Credit card cash advances
Borrowing money from your credit card in the form of a cash advance is technically a short term loan. The interest rate is usually in the range of 24%, and interest starts accumulating as soon as you make your withdrawal. You can withdraw as much as your credit limit allows. Credit card cash withdrawals are a revolving credit tool, which means you do not pay the loan back in installments, but because the interest rate is high, you should try and pay it back as quickly as possible.
Installment loans can be procured from a traditional lender or an online or alternative lender. The interest rates on these types of products can vary from 5% up to 45%, depending on your credit profile. The terms of these loans can range from a few months to a year or more, and you’ll pay the loan back in monthly, weekly, or biweekly installments.
Payday loans typically have very short terms (for example, two weeks), very high interest rates (up to 600%), and smaller amounts (usually up to $1,500). While approval and funding are generally available on the day you apply, the loans need to be paid back in a single installment at the end of the loan.
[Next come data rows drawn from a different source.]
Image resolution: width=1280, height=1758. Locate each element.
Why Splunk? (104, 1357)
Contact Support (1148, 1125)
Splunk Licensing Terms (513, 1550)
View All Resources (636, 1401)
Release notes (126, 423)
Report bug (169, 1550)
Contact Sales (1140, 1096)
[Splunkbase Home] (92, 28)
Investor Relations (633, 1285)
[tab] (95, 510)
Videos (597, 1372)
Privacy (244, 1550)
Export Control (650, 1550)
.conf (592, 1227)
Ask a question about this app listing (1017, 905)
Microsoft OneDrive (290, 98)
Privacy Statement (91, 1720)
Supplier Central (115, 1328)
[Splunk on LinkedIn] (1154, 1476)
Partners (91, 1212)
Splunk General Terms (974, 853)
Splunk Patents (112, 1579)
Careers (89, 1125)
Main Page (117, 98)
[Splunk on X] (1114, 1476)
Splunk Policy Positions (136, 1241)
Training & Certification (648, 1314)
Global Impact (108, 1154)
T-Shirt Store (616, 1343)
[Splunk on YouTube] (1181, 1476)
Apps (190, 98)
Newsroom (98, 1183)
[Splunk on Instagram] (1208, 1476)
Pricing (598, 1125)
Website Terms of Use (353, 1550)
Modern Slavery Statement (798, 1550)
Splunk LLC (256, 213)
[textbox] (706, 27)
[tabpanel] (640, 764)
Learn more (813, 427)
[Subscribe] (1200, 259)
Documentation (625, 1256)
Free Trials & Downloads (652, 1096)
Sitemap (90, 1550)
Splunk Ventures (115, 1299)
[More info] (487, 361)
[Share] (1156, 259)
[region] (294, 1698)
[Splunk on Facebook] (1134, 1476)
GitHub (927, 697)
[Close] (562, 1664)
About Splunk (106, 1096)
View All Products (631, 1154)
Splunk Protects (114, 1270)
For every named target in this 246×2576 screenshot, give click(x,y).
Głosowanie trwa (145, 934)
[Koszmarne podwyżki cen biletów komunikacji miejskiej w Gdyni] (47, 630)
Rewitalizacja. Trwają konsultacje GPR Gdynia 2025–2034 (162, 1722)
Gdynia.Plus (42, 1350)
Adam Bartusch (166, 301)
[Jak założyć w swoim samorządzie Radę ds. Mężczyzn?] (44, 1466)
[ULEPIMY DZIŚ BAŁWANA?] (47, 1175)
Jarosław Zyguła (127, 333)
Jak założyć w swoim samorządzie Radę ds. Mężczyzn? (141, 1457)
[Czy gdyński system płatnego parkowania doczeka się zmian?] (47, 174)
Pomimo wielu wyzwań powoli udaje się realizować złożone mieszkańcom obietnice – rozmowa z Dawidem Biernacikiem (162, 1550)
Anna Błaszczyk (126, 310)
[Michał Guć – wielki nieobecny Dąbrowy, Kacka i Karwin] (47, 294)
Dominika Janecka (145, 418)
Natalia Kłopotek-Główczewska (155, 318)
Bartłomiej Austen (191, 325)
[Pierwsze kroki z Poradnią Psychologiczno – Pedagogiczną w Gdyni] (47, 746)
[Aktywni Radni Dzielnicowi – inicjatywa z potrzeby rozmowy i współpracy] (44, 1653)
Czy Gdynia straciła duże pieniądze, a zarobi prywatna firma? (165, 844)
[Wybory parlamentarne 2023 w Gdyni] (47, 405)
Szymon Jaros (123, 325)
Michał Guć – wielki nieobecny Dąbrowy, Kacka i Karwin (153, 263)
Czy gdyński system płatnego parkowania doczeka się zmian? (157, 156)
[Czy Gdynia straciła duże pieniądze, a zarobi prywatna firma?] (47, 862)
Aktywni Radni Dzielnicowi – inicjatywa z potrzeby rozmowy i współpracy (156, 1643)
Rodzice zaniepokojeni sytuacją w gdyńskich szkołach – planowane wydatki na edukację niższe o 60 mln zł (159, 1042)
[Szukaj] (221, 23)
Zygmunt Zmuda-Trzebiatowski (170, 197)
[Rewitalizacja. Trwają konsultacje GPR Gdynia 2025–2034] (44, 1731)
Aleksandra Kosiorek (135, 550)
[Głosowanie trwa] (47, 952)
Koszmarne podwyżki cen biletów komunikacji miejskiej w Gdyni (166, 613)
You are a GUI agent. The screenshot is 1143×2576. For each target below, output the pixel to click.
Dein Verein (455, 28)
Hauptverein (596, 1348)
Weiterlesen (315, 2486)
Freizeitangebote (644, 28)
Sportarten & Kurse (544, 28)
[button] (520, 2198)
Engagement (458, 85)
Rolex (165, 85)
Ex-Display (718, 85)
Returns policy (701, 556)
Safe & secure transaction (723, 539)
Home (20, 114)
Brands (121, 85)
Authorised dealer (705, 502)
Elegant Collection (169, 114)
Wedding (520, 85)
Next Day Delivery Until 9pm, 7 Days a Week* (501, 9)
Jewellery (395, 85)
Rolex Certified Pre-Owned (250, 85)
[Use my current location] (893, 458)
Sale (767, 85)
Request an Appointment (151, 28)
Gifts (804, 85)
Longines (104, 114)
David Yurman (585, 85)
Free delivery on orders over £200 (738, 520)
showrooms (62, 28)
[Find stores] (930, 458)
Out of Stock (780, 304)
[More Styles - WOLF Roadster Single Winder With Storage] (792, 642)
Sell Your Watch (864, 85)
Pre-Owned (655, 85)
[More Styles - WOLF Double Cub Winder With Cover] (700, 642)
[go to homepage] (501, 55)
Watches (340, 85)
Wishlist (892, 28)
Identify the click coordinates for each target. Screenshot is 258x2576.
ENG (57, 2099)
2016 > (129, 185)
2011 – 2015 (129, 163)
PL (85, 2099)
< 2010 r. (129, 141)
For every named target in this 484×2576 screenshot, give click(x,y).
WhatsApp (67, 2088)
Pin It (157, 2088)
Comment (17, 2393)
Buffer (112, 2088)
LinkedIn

What can they be used for?
Short term loans are best used when you need cash for an emergency. Like if, for example, your car suddenly needs costly repairs and you’ve exhausted your emergency fund. You should only use short term loans in real emergencies when you have no other options because of the high interest rates. Expenses such as vacations or new furniture purchases are not emergencies and are not good candidates for short term loans.
Sometimes you’re in need of a short term loan but your credit score is too low to apply through most lenders. Luckily, there are a number of emergency loans you can apply for with bad credit.
Who is eligible?
To qualify for a short term loan, you should be employed and be able to provide proof of your income. You’ll also need a chequing account and a reasonably good credit score. Some short term lenders specialize in customers with poor credit or do not perform credit checks, but those lenders will have higher interest rates than others.
When is a short term loan suitable?
Due to the higher interest rates associated with short term loans, you should only opt to apply for one if you have already exhausted all of your cash reserves. If you qualify for a short term loan that has a very high interest rate, you should consider asking for a loan from family, using a credit card cash advance, or selling assets like furniture instead.
We offer these words of caution because, for some of these loans, the interest rates are so high that some Canadians have difficulty paying them back and end up stuck in a loop of recurring short term loans. This situation is best to avoid at all costs, even if it means asking for a helping hand from friends and family or selling your collection of comic books.
If you have no other way to cover your short term cash flow issues, a short term loan could be a suitable option. Just make absolutely sure, and we cannot stress it enough, that you have a plan to pay back your loan, including any extra interest charges or fees.
Pros of short term loans
- Shorter terms
- Fast approval
- Quick funding
- Some lenders do not require a good credit score
- Flexible repayment terms
Cons of short term loans
- High interest rates
- Extra fees to underwrite or pay off the loan
- Could lead to a cycle of continuous borrowing
- May hurt your credit score if you default or miss payments
Short term loans are not suitable for all Canadians, because the higher interest rate makes these types of loans a costly source of cash. If you find yourself needing money, you should explore all other options first. If other options aren’t available, short term loans might be suitable, as long as you carefully research the interest rates and fees charged. Make extra sure you can afford to pay back the loan on time and make plans to ensure you don’t end up in this situation again.